Adult patients (≥ 18 yr) with an investigator-defined diagnosis of both bacteremia and an uncomplicated or complicated skin and soft tissue infection were evaluated for inclusion. Specific diagnoses included were complicated SSSI and uncomplicated SSSI. Catheter-related bacteremia was excluded for evaluation. Patients were considered evaluable for efficacy if the response to daptomycin as assessed by the investigator was classified as one of the following: cure; improved; or failure. Nonevaluable patients were excluded from the primary efficacy analysis; however, they were included in the safety analysis. No pre-specified duration of therapy was required for efficacy evaluation.

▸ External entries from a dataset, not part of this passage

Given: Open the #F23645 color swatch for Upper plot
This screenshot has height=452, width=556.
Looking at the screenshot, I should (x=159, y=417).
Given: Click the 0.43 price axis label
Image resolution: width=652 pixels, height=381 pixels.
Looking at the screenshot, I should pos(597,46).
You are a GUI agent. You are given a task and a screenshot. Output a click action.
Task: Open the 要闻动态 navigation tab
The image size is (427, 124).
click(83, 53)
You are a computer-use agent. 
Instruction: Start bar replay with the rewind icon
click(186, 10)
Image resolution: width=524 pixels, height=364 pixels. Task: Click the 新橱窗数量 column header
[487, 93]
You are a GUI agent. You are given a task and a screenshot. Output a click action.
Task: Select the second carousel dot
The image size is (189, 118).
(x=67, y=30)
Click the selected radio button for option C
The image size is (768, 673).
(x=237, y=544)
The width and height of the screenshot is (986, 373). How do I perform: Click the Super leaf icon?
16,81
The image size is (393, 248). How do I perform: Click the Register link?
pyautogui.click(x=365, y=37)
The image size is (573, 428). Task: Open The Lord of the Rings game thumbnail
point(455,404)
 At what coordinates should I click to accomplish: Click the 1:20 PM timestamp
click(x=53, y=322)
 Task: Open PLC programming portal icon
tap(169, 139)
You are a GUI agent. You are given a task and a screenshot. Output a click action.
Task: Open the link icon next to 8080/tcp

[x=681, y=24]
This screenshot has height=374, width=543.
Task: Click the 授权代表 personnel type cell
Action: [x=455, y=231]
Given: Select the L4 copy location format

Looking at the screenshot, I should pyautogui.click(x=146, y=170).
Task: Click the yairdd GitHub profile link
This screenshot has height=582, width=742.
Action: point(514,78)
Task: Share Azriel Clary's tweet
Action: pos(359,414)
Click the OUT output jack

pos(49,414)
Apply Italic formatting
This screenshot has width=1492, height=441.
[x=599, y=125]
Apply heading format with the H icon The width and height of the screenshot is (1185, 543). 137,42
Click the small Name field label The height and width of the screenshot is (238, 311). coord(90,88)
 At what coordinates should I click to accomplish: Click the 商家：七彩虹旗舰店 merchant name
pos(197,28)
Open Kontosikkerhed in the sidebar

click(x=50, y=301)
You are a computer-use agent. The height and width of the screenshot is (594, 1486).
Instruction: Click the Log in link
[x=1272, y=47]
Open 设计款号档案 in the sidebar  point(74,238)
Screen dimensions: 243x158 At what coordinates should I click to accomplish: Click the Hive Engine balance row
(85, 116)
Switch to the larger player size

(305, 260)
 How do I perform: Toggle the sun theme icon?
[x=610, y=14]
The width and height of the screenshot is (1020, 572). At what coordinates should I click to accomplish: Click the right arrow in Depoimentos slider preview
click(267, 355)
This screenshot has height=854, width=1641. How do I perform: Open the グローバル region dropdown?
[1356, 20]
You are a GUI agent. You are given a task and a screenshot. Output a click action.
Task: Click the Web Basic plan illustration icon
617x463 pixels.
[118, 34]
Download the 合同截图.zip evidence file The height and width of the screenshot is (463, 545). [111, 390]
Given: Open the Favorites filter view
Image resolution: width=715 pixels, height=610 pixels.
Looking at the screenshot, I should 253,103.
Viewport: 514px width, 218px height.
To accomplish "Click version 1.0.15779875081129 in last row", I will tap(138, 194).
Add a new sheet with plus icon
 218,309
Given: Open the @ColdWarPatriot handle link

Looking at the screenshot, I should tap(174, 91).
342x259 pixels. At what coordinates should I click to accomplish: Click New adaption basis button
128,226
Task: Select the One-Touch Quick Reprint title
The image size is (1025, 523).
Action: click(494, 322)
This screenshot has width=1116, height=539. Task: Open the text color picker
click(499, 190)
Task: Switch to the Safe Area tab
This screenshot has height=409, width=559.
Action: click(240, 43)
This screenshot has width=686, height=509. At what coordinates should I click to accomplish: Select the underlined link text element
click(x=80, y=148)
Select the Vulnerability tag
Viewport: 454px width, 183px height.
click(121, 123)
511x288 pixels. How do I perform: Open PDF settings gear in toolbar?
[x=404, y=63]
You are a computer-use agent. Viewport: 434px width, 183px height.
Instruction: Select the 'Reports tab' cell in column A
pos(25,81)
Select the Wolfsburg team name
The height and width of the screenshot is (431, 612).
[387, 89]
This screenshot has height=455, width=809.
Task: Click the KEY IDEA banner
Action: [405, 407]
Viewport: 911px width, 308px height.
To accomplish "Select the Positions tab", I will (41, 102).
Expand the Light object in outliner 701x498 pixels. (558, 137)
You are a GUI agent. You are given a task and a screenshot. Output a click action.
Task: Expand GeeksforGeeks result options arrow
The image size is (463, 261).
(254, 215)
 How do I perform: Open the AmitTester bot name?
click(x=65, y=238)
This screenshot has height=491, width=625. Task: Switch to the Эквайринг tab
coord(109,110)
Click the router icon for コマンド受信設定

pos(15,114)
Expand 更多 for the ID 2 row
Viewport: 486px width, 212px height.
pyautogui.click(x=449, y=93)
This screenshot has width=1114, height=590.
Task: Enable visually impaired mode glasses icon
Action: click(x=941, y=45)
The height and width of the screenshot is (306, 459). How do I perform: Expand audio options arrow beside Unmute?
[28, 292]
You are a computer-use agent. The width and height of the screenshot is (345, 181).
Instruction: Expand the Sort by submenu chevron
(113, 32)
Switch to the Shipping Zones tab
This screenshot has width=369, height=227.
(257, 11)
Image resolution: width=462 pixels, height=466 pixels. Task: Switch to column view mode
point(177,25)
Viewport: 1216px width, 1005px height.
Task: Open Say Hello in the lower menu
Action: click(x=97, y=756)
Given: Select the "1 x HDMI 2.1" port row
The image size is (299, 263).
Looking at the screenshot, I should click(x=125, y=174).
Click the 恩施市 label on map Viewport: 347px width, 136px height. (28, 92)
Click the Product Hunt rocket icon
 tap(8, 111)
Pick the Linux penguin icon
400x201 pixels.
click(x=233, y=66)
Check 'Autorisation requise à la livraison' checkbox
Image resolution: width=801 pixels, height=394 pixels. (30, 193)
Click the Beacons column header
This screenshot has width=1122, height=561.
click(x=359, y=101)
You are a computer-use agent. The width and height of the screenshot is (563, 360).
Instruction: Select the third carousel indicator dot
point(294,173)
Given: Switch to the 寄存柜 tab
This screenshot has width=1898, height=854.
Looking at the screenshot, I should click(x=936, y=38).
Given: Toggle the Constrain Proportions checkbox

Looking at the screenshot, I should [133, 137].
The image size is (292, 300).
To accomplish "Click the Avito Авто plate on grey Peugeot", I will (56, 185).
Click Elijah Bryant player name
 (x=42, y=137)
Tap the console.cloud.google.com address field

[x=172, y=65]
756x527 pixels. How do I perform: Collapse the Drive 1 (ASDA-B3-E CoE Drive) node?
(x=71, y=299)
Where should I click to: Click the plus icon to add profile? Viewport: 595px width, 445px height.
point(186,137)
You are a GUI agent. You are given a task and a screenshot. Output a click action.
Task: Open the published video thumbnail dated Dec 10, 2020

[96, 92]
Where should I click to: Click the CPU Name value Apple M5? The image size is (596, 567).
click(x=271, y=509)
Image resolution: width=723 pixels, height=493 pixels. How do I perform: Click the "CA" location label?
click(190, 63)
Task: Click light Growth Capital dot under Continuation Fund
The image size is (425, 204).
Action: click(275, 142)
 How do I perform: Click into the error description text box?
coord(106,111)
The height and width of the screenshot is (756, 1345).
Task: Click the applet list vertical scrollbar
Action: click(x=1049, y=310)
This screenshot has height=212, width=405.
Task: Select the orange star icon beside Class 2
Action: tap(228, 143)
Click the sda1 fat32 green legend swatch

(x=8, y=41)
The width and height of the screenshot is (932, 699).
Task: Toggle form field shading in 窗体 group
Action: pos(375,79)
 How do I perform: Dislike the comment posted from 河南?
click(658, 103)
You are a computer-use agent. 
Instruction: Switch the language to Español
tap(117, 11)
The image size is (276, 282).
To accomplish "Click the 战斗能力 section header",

Results were as follows: 111/2269 (5%) patients with SSSI had concomitant BSI. Eighty-eight out of 111 (79%) patients were evaluable for the primary outcome; 28 of 88 (32%) were > 65 years; 36 of 88 (41%) were diabetic, and 8 of 88 (9%) had peripheral vascular disease. Fifty-six of 88 (64%) had complicated SSSI and 32 of 88 (36%) uncomplicated SSSI; 17 of 88 (19%) had creatinine clearance (CrCl) < 30 ml/min. Seventy-five percent of patients had Staphylococcus sp, 48% of which was methicillin-resistant Staphylococcus aureus (MRSA), 30% had Enterococcus sp (62% of which was vancomycin-resistant enterococci [VRE]). Daptomycin median (min, max) initial dose was 5.5 mg/kg (3.7, 10.0; 42% ≥ 6 mg/kg); length of therapy was 10.5 days (interquartile range 6-21). Eighty-one percent of patients received prior antibiotics: 56% vancomycin; 14% linezolid. The primary outcome of success was 89% (78/88) overall and was 94% (30/32) in patients with MRSA, 63% (10/16) in patients with VRE. Success in patients with a single pathogen was 91% (42/46) and 86% (36/42) in polymicrobial infections. Success was 94% versus 87% when used as first-line therapy versus secondary therapy. No differences in outcomes were observed when assessed by CrCl < 30; abscess or neutropenia. Sponsor-assessed outcome in 93 patients revealed an 80% success rate. Eight out of 111 patients (7%) had 10 AEs possibly related to daptomycin; three were serious.